Some (but not many) of the Holiday cards do actually feature different photos than the standard Flagship issues.
Although I'm not sure why Topps changed it up for Javier Baez, because his Series 2 card was one of the best things they made all year.
Every other pack contains something called a "metallic snowflake" parallel (dibs on the band name).
As many have already pointed out, they're not metallic at all. It's tough to tell from the scan, but they're actually just cards with glitter glued on top of the snowflakes. I'm not a big glitter fan, but at least they're semi-original, since I can't say I've ever seen glitter on a Topps baseball card before.
Turns out I only needed one of the five metallic snowflakes I pulled, but one out of five ain't bad if it's Mike Trout.
Being a sucker aside and all, I have to admit: this actually isn't a terrible promotion.

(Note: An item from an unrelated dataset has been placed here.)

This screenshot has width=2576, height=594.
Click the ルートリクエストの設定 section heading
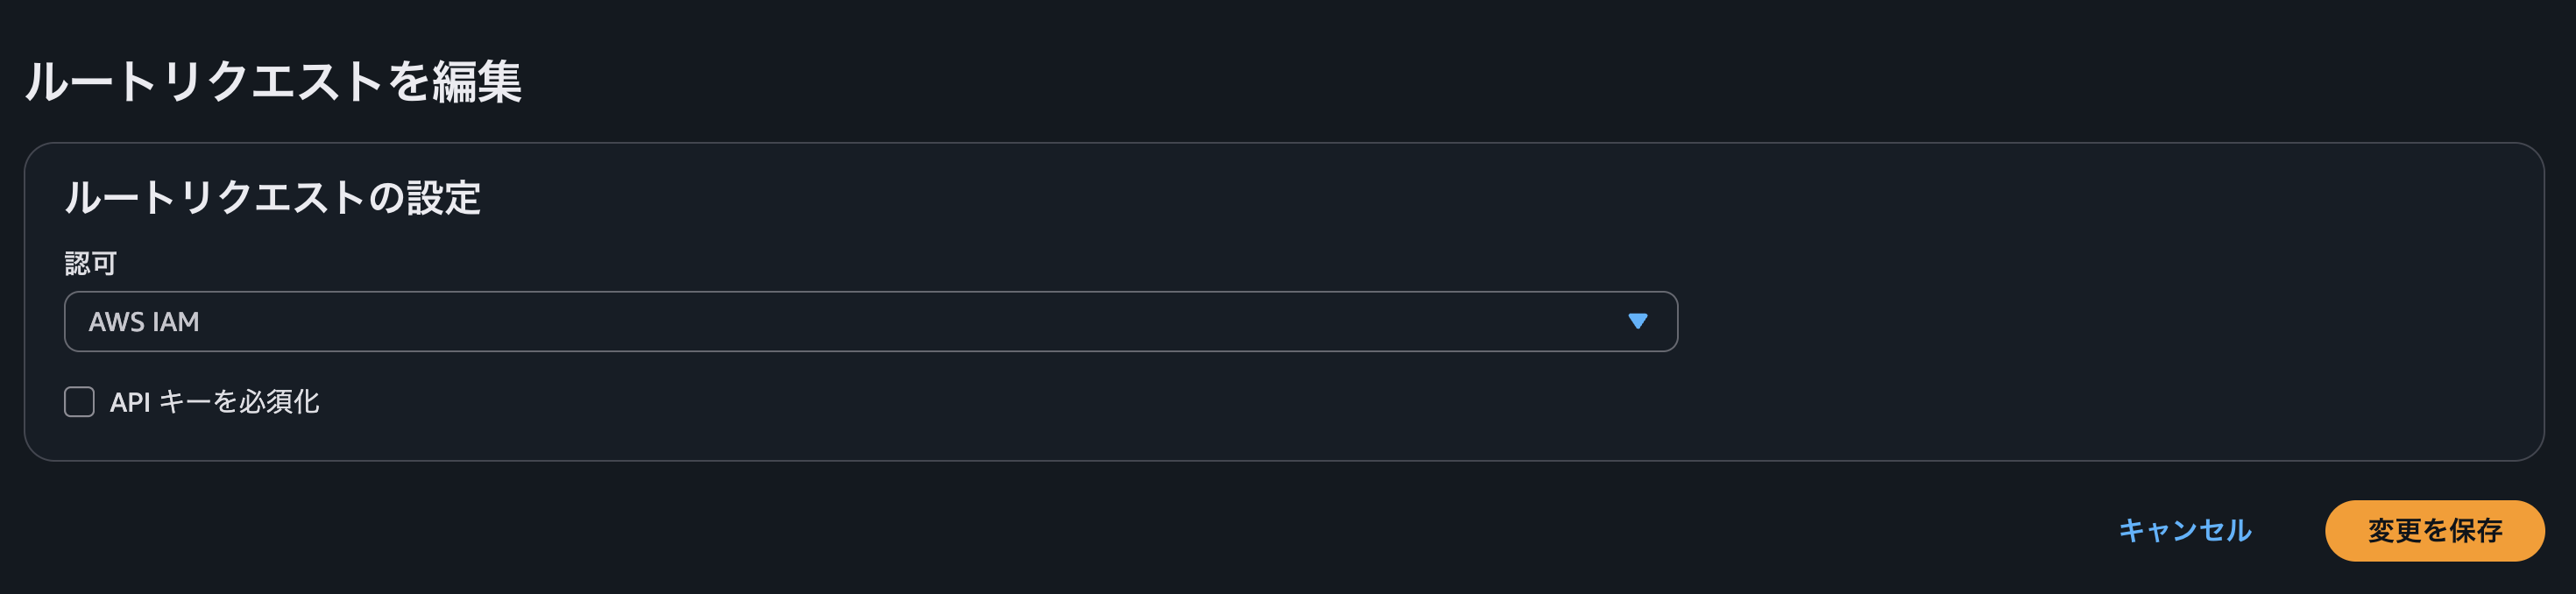point(273,197)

For one thing, the snowflakes actually improve on that awful fire alarm smoke from the standard Flagship design. And it's not like a box of this stuff breaks the bank. A 100-card box (which amounts to about half the set) at $20 is 20 cents a card. I spent $10 on a 15-card rack pack of Topps Chrome earlier in the year, and Chrome is basically just another parallel set, too.
For set builders, it looks like a relatively easy checklist to complete. For player collectors, there's new and semi-interesting cards to chase. For all-over-the-place collectors like me, there's a whole lot of new cards to add to the binders, including more 2016 World Champion Cubs. And hey, if relics are your thing, you're guaranteed one in every Holiday box.
But relics are definitely not my thing, so nothing to see here...
Hold on, did this just happen? Did Topps actually get me semi-exicted about a plain white swatch of fabric? I think so.
The guaranteed relic is one of the lowest selling points of this product for me, and I was fully prepared to have it be the least interesting portion of my box. But that was before Anthony Rizzo fell out, my favorite current Cub and my favorite player in all of baseball not named Ichiro.
Overall, I think I could've done far, far worse with one of these Holiday boxes. I never knew how fun snowflakes could be on cardboard.
Guess it's not so bad being a sucker every now and again.